Phosphorylated seryl and threonyl, but not tyrosyl, residues are efficient specificity determinants for GSK‐3β and Shaggy

摘要

>Glycogen synthase kinase-3 is involved in diverse functions including insulin signalling and development. In a number of substrates, phosphorylation by glycogen synthase kinase-3 is known to require prior phosphorylation at a Ser in the +4 position relative to its own phosphorylation site. Here we have used synthetic peptides derived from a putative glycogen synthase kinase-3 site in the Drosophila translation initiation factor eIF2Bϵ to investigate the efficacy of residues other than Ser(P) as priming residues for glycogen synthase kinase-3β and its Drosophila homologue Shaggy. glycogen synthase kinase-3β phosphorylated peptides with Ser(P) and Thr(P) in the priming position, but peptides with Tyr(P), Thr, Glu or Asp were not phosphorylated.
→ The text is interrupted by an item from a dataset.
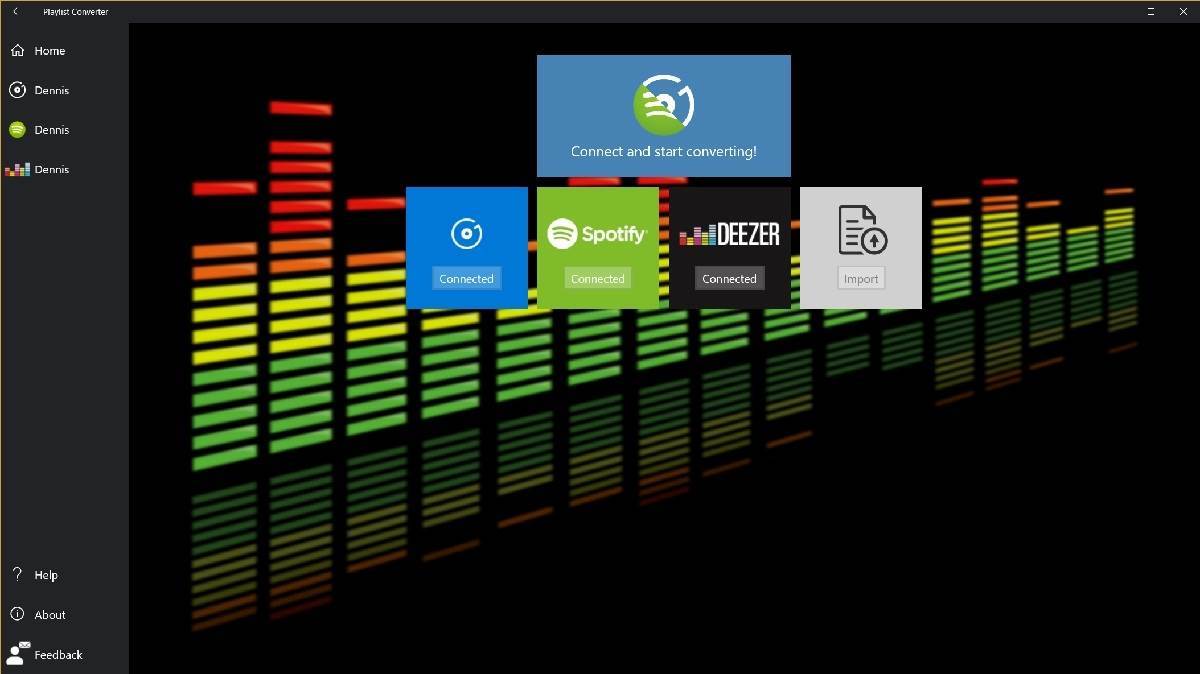
Task: Go to Home in the sidebar
Action: coord(48,51)
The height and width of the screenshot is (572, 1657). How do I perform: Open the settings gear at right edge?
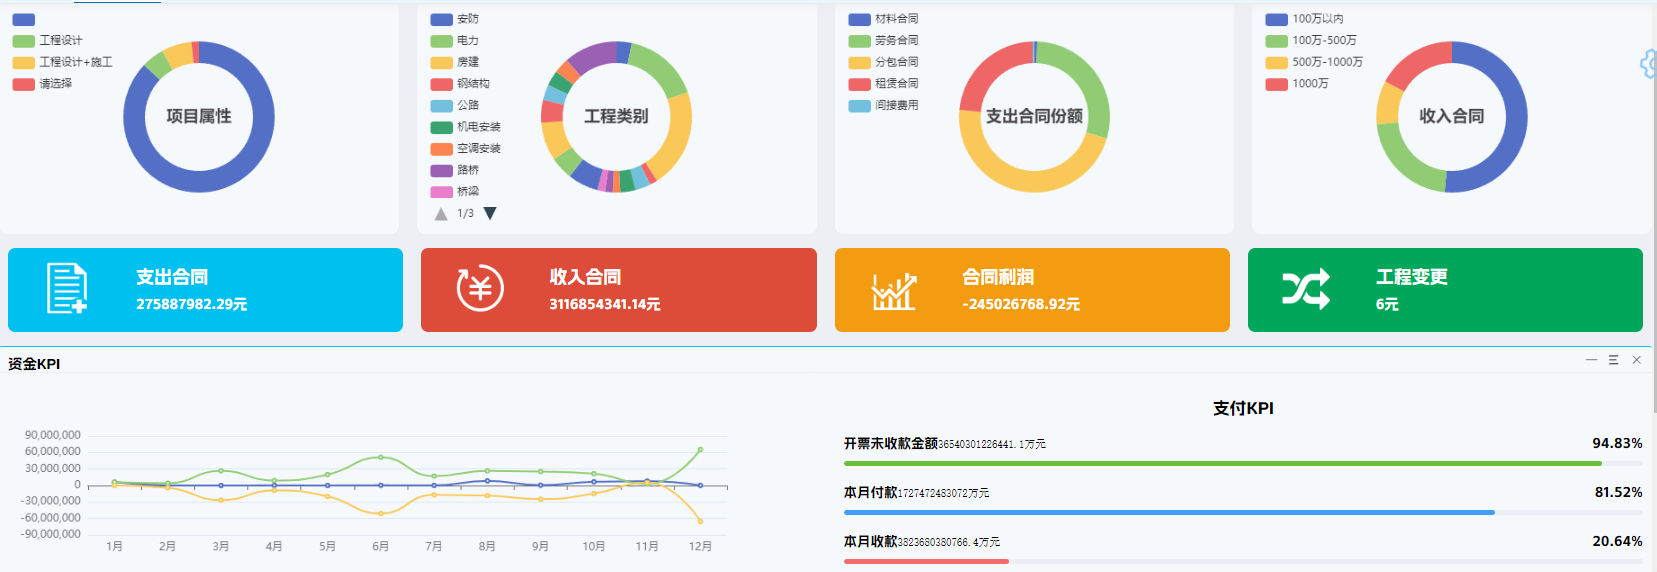click(x=1648, y=64)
The V _max for the Thr(P) peptide was three times higher than that of the Ser(P) peptide. These data suggest that glycogen synthase kinase-3 is unique among phosphate-directed kinases. The priming site specificity of Shaggy is similar to that of mammalian glycogen synthase kinase-3β. This unpredicted efficacy of Thr(P) in the priming position suggests that there may be other unidentified substrates for these kinases.